Estelle Carver taught me a good lesson when she said, “When I am taking a shower and washing my body, I give thanks to the Father for my body and for the way it has served my spirit for so many years.” Ever since hearing her say that, I have followed her example by praying in the shower and thanking God for my body.

My friend Melvin Gaylard works with youth in the Farm Hill United Methodist Church in Cantonment, Florida. Melvin has no hands; his arms end at his elbows. Still he thanks God for his body and does not feel sorry for himself.  He refuses to think of himself as handicapped; somehow he makes his elbows think they are hands. Melvin’s beautiful Christian spirit inspires those who know him to get busy using their more “normal” bodies to serve the Lord.

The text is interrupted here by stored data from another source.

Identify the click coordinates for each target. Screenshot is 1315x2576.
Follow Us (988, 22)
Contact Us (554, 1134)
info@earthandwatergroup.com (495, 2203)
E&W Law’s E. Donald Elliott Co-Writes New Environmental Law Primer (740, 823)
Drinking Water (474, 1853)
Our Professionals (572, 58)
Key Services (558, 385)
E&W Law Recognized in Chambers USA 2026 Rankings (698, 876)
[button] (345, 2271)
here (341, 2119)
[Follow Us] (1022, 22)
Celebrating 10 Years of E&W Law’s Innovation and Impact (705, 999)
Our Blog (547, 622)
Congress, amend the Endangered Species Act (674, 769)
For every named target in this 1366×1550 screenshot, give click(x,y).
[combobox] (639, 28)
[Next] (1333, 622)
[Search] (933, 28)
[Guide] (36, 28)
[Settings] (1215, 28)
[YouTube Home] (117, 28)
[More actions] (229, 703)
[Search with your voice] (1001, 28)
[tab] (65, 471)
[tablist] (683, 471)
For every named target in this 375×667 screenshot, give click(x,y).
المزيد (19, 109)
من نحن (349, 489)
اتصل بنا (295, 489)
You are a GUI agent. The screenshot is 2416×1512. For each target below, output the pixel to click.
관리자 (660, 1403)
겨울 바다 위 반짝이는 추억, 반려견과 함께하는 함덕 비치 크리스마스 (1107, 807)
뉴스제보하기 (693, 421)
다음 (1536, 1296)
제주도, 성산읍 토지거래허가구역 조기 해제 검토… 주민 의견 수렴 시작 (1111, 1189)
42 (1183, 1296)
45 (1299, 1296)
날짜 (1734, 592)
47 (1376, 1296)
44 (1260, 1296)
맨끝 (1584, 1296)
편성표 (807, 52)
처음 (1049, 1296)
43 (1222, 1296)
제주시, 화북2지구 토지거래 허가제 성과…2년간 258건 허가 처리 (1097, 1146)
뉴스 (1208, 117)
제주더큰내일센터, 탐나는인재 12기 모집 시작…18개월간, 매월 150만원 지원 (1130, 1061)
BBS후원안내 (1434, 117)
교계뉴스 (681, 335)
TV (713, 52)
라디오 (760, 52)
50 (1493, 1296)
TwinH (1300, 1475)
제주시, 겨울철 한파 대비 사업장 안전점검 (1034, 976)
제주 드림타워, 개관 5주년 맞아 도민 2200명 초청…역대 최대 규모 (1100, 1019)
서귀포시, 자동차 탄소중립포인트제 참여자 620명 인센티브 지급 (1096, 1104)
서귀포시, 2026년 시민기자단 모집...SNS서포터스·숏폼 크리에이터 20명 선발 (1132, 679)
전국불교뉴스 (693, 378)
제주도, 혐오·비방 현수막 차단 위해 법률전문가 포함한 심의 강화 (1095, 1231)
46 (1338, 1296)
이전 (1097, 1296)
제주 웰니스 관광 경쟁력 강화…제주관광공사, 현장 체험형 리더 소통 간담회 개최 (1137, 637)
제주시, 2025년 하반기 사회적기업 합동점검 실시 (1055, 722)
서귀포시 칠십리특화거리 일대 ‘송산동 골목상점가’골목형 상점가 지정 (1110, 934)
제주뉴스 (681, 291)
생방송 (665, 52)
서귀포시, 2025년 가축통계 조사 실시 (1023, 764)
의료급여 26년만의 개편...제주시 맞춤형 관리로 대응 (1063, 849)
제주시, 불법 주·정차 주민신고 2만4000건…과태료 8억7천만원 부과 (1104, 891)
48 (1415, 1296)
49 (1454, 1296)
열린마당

The Psalmist teaches us not to be afraid because God knows all about us, but to invite God to reveal to us any thoughts of our hearts that we need to let God cleanse or correct. We are wise to follow his example by asking the Lord to show us any wrong paths we may have taken and to lead us to the right paths. When we are willing, the Spirit can convict us of wicked thoughts or motives and move us to repent of thinking that we could handle life without God’s help.

Thomas Merton once offered an intriguing observation about knowing God. He raised the question as to how we might fare when one day we encounter God as He really is.  If when we encounter God, He turns out to be what we have pictured him to be, then we can probably handle it. But what if, Merton says, God turns out to be different from what we have thought.

Suppose in the intense heat of his holy presence, our sham and pretense is exposed until layer after layer of our ugly deceit is burned away. Finally all that remains of us is the person we truly are. Will we be able in that holy light to endure an encounter with the living God?

Such a question may prompt us to say in despair, “No, I could not stand it!” Merton, however, teaches us that we can handle it once we realize that God knows what we really are and He loves us anyway. God knows the truth about us and he wants us to give up pretending and begin to worship him with all our hearts.

The more we get to know God, the more we love Him. The more we love Him, the more we worship Him. The more we worship Him, the less we fear being transparent. The more transparent we become, the more we can trust and love God. The more we trust and love God, the more we will reflect the image of our Lord Jesus Christ.

Since we cannot escape God, we might as well embrace Him and get to know Him so well that His love can make us all that we ought to be – and can be – by the grace of God!